=== Section Start ===

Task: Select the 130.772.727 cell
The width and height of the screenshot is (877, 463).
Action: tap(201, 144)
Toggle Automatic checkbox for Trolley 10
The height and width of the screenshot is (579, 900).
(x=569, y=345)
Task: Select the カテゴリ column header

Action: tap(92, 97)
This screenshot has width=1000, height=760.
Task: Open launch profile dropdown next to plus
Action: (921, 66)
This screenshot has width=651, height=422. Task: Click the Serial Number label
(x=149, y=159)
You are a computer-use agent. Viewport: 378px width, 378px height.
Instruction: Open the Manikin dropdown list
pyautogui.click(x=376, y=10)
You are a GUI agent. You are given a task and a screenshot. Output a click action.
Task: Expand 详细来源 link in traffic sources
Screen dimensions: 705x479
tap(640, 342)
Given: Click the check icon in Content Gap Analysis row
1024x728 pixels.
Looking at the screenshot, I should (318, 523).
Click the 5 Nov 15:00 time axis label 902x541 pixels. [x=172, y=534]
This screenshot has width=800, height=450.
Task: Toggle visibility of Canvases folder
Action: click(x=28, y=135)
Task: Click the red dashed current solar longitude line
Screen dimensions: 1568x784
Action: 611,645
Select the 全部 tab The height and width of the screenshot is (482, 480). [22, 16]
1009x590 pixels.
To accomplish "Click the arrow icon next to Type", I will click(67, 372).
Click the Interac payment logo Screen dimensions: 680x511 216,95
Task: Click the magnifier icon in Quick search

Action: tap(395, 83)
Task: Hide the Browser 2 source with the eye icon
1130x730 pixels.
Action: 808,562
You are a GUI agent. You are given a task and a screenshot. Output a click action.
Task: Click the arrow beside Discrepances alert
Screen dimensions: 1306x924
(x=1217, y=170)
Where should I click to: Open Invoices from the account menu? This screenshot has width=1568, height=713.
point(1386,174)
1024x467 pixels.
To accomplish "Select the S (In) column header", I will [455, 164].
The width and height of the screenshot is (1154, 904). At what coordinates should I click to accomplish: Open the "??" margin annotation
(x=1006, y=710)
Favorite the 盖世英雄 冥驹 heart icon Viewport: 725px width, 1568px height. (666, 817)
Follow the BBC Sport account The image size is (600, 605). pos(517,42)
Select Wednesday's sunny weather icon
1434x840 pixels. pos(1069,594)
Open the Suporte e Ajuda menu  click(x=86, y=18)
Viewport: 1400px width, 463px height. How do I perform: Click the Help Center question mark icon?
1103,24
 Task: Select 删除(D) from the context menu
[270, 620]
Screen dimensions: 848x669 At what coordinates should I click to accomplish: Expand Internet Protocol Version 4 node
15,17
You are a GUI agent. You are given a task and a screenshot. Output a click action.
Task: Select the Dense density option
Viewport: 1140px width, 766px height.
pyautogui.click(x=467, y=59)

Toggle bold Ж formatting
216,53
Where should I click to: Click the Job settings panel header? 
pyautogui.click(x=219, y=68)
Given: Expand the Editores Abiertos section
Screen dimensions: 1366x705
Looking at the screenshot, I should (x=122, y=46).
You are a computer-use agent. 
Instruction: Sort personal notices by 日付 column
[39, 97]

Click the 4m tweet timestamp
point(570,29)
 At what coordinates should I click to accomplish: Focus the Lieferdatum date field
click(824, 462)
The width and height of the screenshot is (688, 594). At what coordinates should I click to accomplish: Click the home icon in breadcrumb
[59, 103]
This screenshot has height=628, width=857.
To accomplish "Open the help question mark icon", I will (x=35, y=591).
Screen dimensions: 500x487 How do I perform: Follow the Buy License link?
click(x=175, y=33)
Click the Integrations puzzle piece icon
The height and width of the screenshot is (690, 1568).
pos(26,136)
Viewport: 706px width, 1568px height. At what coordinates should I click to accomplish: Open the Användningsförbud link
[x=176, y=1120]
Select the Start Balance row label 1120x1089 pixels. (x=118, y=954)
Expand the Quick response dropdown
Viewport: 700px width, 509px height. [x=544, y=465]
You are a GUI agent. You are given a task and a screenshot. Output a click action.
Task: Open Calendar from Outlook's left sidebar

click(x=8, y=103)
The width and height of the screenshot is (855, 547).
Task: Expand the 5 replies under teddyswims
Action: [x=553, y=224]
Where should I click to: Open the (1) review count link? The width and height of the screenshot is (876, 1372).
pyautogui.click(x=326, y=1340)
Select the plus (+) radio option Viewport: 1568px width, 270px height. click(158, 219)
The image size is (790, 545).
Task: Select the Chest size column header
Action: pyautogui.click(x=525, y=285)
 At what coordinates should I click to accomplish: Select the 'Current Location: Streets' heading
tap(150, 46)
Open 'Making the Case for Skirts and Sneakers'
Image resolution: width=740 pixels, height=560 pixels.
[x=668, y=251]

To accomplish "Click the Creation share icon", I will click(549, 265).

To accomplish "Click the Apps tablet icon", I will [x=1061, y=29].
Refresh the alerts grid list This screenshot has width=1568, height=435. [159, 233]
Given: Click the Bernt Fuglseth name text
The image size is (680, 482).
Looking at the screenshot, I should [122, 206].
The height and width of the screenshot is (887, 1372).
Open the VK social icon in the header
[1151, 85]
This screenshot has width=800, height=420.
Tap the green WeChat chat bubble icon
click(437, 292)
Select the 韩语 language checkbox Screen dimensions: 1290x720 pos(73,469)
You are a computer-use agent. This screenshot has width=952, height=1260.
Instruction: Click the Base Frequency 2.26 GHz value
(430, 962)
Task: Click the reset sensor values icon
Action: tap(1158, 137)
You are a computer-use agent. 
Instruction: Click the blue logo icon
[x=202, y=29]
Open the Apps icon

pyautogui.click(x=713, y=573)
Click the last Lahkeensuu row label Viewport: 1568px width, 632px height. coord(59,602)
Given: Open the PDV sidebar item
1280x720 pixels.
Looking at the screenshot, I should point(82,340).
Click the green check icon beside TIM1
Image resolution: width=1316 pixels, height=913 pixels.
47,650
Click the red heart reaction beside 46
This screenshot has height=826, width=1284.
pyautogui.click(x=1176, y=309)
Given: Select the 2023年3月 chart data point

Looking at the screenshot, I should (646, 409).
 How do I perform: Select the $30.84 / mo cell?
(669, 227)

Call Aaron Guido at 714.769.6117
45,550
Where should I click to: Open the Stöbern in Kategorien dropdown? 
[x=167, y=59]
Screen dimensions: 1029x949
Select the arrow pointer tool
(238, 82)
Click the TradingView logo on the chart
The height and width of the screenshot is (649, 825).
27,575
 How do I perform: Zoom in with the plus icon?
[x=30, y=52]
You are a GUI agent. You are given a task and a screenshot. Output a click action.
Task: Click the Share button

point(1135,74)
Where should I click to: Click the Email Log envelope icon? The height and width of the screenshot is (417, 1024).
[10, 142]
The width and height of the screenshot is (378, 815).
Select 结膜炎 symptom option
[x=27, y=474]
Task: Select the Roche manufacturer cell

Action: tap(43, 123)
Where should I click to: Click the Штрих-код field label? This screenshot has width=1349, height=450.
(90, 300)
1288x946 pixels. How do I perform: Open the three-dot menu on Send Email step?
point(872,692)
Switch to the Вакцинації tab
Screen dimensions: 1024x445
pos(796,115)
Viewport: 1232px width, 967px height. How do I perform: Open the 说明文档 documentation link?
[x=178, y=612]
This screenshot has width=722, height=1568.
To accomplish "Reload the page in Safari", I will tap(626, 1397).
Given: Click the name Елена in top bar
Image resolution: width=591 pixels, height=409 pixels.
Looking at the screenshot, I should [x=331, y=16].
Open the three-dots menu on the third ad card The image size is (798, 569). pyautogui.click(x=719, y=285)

=== Section End ===

Set down the listing above in its entirety, exactly as written.

- _Exercise response_
Task: Select the 130.772.727 cell
The width and height of the screenshot is (877, 463).
Action: tap(201, 144)
Toggle Automatic checkbox for Trolley 10
The height and width of the screenshot is (579, 900).
(x=569, y=345)
Task: Select the カテゴリ column header

Action: tap(92, 97)
This screenshot has width=1000, height=760.
Task: Open launch profile dropdown next to plus
Action: (921, 66)
This screenshot has width=651, height=422. Task: Click the Serial Number label
(x=149, y=159)
You are a computer-use agent. Viewport: 378px width, 378px height.
Instruction: Open the Manikin dropdown list
pyautogui.click(x=376, y=10)
You are a GUI agent. You are given a task and a screenshot. Output a click action.
Task: Expand 详细来源 link in traffic sources
Screen dimensions: 705x479
tap(640, 342)
Given: Click the check icon in Content Gap Analysis row
1024x728 pixels.
Looking at the screenshot, I should (318, 523).
Click the 5 Nov 15:00 time axis label 902x541 pixels. [x=172, y=534]
This screenshot has width=800, height=450.
Task: Toggle visibility of Canvases folder
Action: click(x=28, y=135)
Task: Click the red dashed current solar longitude line
Screen dimensions: 1568x784
Action: 611,645
Select the 全部 tab The height and width of the screenshot is (482, 480). [22, 16]
1009x590 pixels.
To accomplish "Click the arrow icon next to Type", I will click(67, 372).
Click the Interac payment logo Screen dimensions: 680x511 216,95
Task: Click the magnifier icon in Quick search

Action: tap(395, 83)
Task: Hide the Browser 2 source with the eye icon
1130x730 pixels.
Action: 808,562
You are a GUI agent. You are given a task and a screenshot. Output a click action.
Task: Click the arrow beside Discrepances alert
Screen dimensions: 1306x924
(x=1217, y=170)
Where should I click to: Open Invoices from the account menu? This screenshot has width=1568, height=713.
point(1386,174)
1024x467 pixels.
To accomplish "Select the S (In) column header", I will [455, 164].
The width and height of the screenshot is (1154, 904). At what coordinates should I click to accomplish: Open the "??" margin annotation
(x=1006, y=710)
Favorite the 盖世英雄 冥驹 heart icon Viewport: 725px width, 1568px height. (666, 817)
Follow the BBC Sport account The image size is (600, 605). pos(517,42)
Select Wednesday's sunny weather icon
1434x840 pixels. pos(1069,594)
Open the Suporte e Ajuda menu  click(x=86, y=18)
Viewport: 1400px width, 463px height. How do I perform: Click the Help Center question mark icon?
1103,24
 Task: Select 删除(D) from the context menu
[270, 620]
Screen dimensions: 848x669 At what coordinates should I click to accomplish: Expand Internet Protocol Version 4 node
15,17
You are a GUI agent. You are given a task and a screenshot. Output a click action.
Task: Select the Dense density option
Viewport: 1140px width, 766px height.
pyautogui.click(x=467, y=59)

Toggle bold Ж formatting
216,53
Where should I click to: Click the Job settings panel header? 
pyautogui.click(x=219, y=68)
Given: Expand the Editores Abiertos section
Screen dimensions: 1366x705
Looking at the screenshot, I should (x=122, y=46).
You are a computer-use agent. 
Instruction: Sort personal notices by 日付 column
[39, 97]

Click the 4m tweet timestamp
point(570,29)
 At what coordinates should I click to accomplish: Focus the Lieferdatum date field
click(824, 462)
The width and height of the screenshot is (688, 594). At what coordinates should I click to accomplish: Click the home icon in breadcrumb
[59, 103]
This screenshot has height=628, width=857.
To accomplish "Open the help question mark icon", I will (x=35, y=591).
Screen dimensions: 500x487 How do I perform: Follow the Buy License link?
click(x=175, y=33)
Click the Integrations puzzle piece icon
The height and width of the screenshot is (690, 1568).
pos(26,136)
Viewport: 706px width, 1568px height. At what coordinates should I click to accomplish: Open the Användningsförbud link
[x=176, y=1120]
Select the Start Balance row label 1120x1089 pixels. (x=118, y=954)
Expand the Quick response dropdown
Viewport: 700px width, 509px height. [x=544, y=465]
You are a GUI agent. You are given a task and a screenshot. Output a click action.
Task: Open Calendar from Outlook's left sidebar

click(x=8, y=103)
The width and height of the screenshot is (855, 547).
Task: Expand the 5 replies under teddyswims
Action: [x=553, y=224]
Where should I click to: Open the (1) review count link? The width and height of the screenshot is (876, 1372).
pyautogui.click(x=326, y=1340)
Select the plus (+) radio option Viewport: 1568px width, 270px height. click(158, 219)
The image size is (790, 545).
Task: Select the Chest size column header
Action: pyautogui.click(x=525, y=285)
 At what coordinates should I click to accomplish: Select the 'Current Location: Streets' heading
tap(150, 46)
Open 'Making the Case for Skirts and Sneakers'
Image resolution: width=740 pixels, height=560 pixels.
[x=668, y=251]

To accomplish "Click the Creation share icon", I will click(549, 265).

To accomplish "Click the Apps tablet icon", I will [x=1061, y=29].
Refresh the alerts grid list This screenshot has width=1568, height=435. [159, 233]
Given: Click the Bernt Fuglseth name text
The image size is (680, 482).
Looking at the screenshot, I should [122, 206].
The height and width of the screenshot is (887, 1372).
Open the VK social icon in the header
[1151, 85]
This screenshot has width=800, height=420.
Tap the green WeChat chat bubble icon
click(437, 292)
Select the 韩语 language checkbox Screen dimensions: 1290x720 pos(73,469)
You are a computer-use agent. This screenshot has width=952, height=1260.
Instruction: Click the Base Frequency 2.26 GHz value
(430, 962)
Task: Click the reset sensor values icon
Action: tap(1158, 137)
You are a computer-use agent. 
Instruction: Click the blue logo icon
[x=202, y=29]
Open the Apps icon

pyautogui.click(x=713, y=573)
Click the last Lahkeensuu row label Viewport: 1568px width, 632px height. coord(59,602)
Given: Open the PDV sidebar item
1280x720 pixels.
Looking at the screenshot, I should point(82,340).
Click the green check icon beside TIM1
Image resolution: width=1316 pixels, height=913 pixels.
47,650
Click the red heart reaction beside 46
This screenshot has height=826, width=1284.
pyautogui.click(x=1176, y=309)
Given: Select the 2023年3月 chart data point

Looking at the screenshot, I should (646, 409).
 How do I perform: Select the $30.84 / mo cell?
(669, 227)

Call Aaron Guido at 714.769.6117
45,550
Where should I click to: Open the Stöbern in Kategorien dropdown? 
[x=167, y=59]
Screen dimensions: 1029x949
Select the arrow pointer tool
(238, 82)
Click the TradingView logo on the chart
The height and width of the screenshot is (649, 825).
27,575
 How do I perform: Zoom in with the plus icon?
[x=30, y=52]
You are a GUI agent. You are given a task and a screenshot. Output a click action.
Task: Click the Share button

point(1135,74)
Where should I click to: Click the Email Log envelope icon? The height and width of the screenshot is (417, 1024).
[10, 142]
The width and height of the screenshot is (378, 815).
Select 结膜炎 symptom option
[x=27, y=474]
Task: Select the Roche manufacturer cell

Action: tap(43, 123)
Where should I click to: Click the Штрих-код field label? This screenshot has width=1349, height=450.
(90, 300)
1288x946 pixels. How do I perform: Open the three-dot menu on Send Email step?
point(872,692)
Switch to the Вакцинації tab
Screen dimensions: 1024x445
pos(796,115)
Viewport: 1232px width, 967px height. How do I perform: Open the 说明文档 documentation link?
[x=178, y=612]
This screenshot has width=722, height=1568.
To accomplish "Reload the page in Safari", I will tap(626, 1397).
Given: Click the name Елена in top bar
Image resolution: width=591 pixels, height=409 pixels.
Looking at the screenshot, I should [x=331, y=16].
Open the three-dots menu on the third ad card The image size is (798, 569). pyautogui.click(x=719, y=285)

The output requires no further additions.